RNA is transcribed from most of the genome, yet only a small fraction of this RNA encodes proteins. More long noncoding RNAs have been annotated in the human genome than protein coding genes, and these numbers continue to increase as long noncoding RNA species are mapped in more cell types.
Our group studies how long noncoding RNAs regulate (1) the differentiation of embryonic stem cells towards definitive endoderm (the first step in development towards the liver and gastrointestinal system), and (2) liver fibrosis.
We use genetic approaches to study loss of function through RNA interference and gene disruption using the CRISPR-Cas system, and couple this with biochemical approaches to identify the partners that interact with these long noncoding RNAs.

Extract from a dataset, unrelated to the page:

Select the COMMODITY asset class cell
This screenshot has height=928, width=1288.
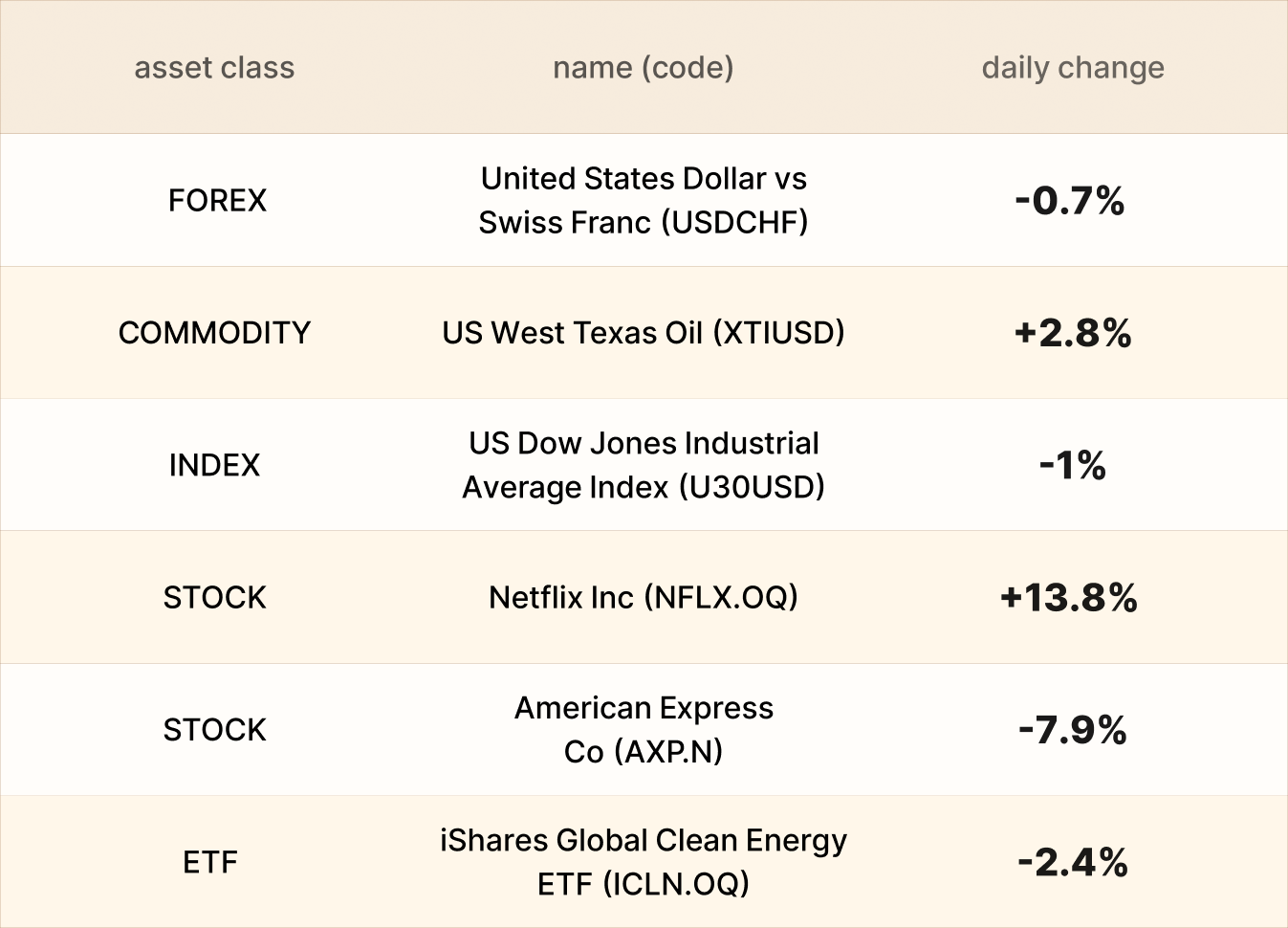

In the liver, we study how long noncoding RNAs regulate the fibrotic activity of hepatic stellate cells, the primary cell type responsible for production of the fibrotic scar in chronic liver disease. Through these studies, we have also developed approaches to screen for compounds that inhibit the fibrotic phenotype in hepatic stellate cells as well as coding and noncoding genes that are required to maintain the fibrotic phenotype in hepatic stellate cells. These approaches will allow us to better understand the function of long noncoding RNAs and develop new therapies to inhibit liver fibrosis.